== Segment start ==
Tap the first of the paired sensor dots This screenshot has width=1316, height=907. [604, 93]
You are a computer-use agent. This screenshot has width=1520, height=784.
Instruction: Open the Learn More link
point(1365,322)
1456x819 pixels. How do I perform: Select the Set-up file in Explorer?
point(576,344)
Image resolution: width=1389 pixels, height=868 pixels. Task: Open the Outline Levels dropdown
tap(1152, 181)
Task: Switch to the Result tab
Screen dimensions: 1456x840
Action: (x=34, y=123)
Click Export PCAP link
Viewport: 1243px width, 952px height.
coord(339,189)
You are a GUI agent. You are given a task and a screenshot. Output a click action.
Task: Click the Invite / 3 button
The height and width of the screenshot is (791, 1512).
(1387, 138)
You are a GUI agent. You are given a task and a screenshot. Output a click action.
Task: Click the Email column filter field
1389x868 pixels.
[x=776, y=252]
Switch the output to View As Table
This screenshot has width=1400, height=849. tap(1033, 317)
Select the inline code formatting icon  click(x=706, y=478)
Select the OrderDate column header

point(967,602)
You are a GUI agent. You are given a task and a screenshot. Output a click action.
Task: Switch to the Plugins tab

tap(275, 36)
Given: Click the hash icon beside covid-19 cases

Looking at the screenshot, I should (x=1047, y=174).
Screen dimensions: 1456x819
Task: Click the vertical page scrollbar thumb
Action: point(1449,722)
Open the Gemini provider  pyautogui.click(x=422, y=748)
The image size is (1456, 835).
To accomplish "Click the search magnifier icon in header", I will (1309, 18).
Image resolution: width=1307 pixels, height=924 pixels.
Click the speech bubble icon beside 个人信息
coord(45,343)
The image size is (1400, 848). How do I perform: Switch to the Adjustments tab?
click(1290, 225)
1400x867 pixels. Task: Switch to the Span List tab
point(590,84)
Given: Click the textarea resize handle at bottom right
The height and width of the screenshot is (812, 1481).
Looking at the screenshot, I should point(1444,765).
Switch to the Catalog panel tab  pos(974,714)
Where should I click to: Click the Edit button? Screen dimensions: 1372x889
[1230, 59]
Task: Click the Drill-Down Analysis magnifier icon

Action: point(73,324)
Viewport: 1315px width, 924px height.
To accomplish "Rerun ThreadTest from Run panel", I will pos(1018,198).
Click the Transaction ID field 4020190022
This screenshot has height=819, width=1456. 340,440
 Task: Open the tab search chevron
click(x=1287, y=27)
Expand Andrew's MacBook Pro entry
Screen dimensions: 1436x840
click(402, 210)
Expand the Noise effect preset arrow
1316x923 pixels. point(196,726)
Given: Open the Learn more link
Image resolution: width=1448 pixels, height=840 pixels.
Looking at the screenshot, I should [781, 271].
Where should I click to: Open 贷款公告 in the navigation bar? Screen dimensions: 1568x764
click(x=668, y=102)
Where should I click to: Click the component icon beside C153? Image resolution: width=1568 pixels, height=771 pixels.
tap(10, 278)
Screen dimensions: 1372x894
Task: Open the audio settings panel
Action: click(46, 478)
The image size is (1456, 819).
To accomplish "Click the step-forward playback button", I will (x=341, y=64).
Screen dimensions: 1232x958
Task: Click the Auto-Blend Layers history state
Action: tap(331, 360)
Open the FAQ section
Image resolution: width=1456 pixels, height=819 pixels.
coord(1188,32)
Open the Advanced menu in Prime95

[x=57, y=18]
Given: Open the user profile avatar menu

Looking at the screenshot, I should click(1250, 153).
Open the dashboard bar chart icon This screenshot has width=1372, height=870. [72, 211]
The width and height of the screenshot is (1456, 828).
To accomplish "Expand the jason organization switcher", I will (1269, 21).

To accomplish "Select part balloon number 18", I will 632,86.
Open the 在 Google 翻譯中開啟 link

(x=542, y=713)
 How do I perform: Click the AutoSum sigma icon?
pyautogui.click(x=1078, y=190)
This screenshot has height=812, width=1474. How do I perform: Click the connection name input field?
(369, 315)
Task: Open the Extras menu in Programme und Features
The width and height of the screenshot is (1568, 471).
== Segment end ==
◆ Work item
Make a word-for-word copy of the records.

◆ Result below
Tap the first of the paired sensor dots This screenshot has width=1316, height=907. [604, 93]
You are a computer-use agent. This screenshot has width=1520, height=784.
Instruction: Open the Learn More link
point(1365,322)
1456x819 pixels. How do I perform: Select the Set-up file in Explorer?
point(576,344)
Image resolution: width=1389 pixels, height=868 pixels. Task: Open the Outline Levels dropdown
tap(1152, 181)
Task: Switch to the Result tab
Screen dimensions: 1456x840
Action: (x=34, y=123)
Click Export PCAP link
Viewport: 1243px width, 952px height.
coord(339,189)
You are a GUI agent. You are given a task and a screenshot. Output a click action.
Task: Click the Invite / 3 button
The height and width of the screenshot is (791, 1512).
(1387, 138)
You are a GUI agent. You are given a task and a screenshot. Output a click action.
Task: Click the Email column filter field
1389x868 pixels.
[x=776, y=252]
Switch the output to View As Table
This screenshot has width=1400, height=849. tap(1033, 317)
Select the inline code formatting icon  click(x=706, y=478)
Select the OrderDate column header

point(967,602)
You are a GUI agent. You are given a task and a screenshot. Output a click action.
Task: Switch to the Plugins tab

tap(275, 36)
Given: Click the hash icon beside covid-19 cases

Looking at the screenshot, I should (x=1047, y=174).
Screen dimensions: 1456x819
Task: Click the vertical page scrollbar thumb
Action: point(1449,722)
Open the Gemini provider  pyautogui.click(x=422, y=748)
The image size is (1456, 835).
To accomplish "Click the search magnifier icon in header", I will (1309, 18).
Image resolution: width=1307 pixels, height=924 pixels.
Click the speech bubble icon beside 个人信息
coord(45,343)
The image size is (1400, 848). How do I perform: Switch to the Adjustments tab?
click(1290, 225)
1400x867 pixels. Task: Switch to the Span List tab
point(590,84)
Given: Click the textarea resize handle at bottom right
The height and width of the screenshot is (812, 1481).
Looking at the screenshot, I should point(1444,765).
Switch to the Catalog panel tab  pos(974,714)
Where should I click to: Click the Edit button? Screen dimensions: 1372x889
[1230, 59]
Task: Click the Drill-Down Analysis magnifier icon

Action: point(73,324)
Viewport: 1315px width, 924px height.
To accomplish "Rerun ThreadTest from Run panel", I will pos(1018,198).
Click the Transaction ID field 4020190022
This screenshot has height=819, width=1456. 340,440
 Task: Open the tab search chevron
click(x=1287, y=27)
Expand Andrew's MacBook Pro entry
Screen dimensions: 1436x840
click(402, 210)
Expand the Noise effect preset arrow
1316x923 pixels. point(196,726)
Given: Open the Learn more link
Image resolution: width=1448 pixels, height=840 pixels.
Looking at the screenshot, I should [781, 271].
Where should I click to: Open 贷款公告 in the navigation bar? Screen dimensions: 1568x764
click(x=668, y=102)
Where should I click to: Click the component icon beside C153? Image resolution: width=1568 pixels, height=771 pixels.
tap(10, 278)
Screen dimensions: 1372x894
Task: Open the audio settings panel
Action: click(46, 478)
The image size is (1456, 819).
To accomplish "Click the step-forward playback button", I will (x=341, y=64).
Screen dimensions: 1232x958
Task: Click the Auto-Blend Layers history state
Action: tap(331, 360)
Open the FAQ section
Image resolution: width=1456 pixels, height=819 pixels.
coord(1188,32)
Open the Advanced menu in Prime95

[x=57, y=18]
Given: Open the user profile avatar menu

Looking at the screenshot, I should click(1250, 153).
Open the dashboard bar chart icon This screenshot has width=1372, height=870. [72, 211]
The width and height of the screenshot is (1456, 828).
To accomplish "Expand the jason organization switcher", I will (1269, 21).

To accomplish "Select part balloon number 18", I will 632,86.
Open the 在 Google 翻譯中開啟 link

(x=542, y=713)
 How do I perform: Click the AutoSum sigma icon?
pyautogui.click(x=1078, y=190)
This screenshot has height=812, width=1474. How do I perform: Click the connection name input field?
(369, 315)
Task: Open the Extras menu in Programme und Features
The width and height of the screenshot is (1568, 471).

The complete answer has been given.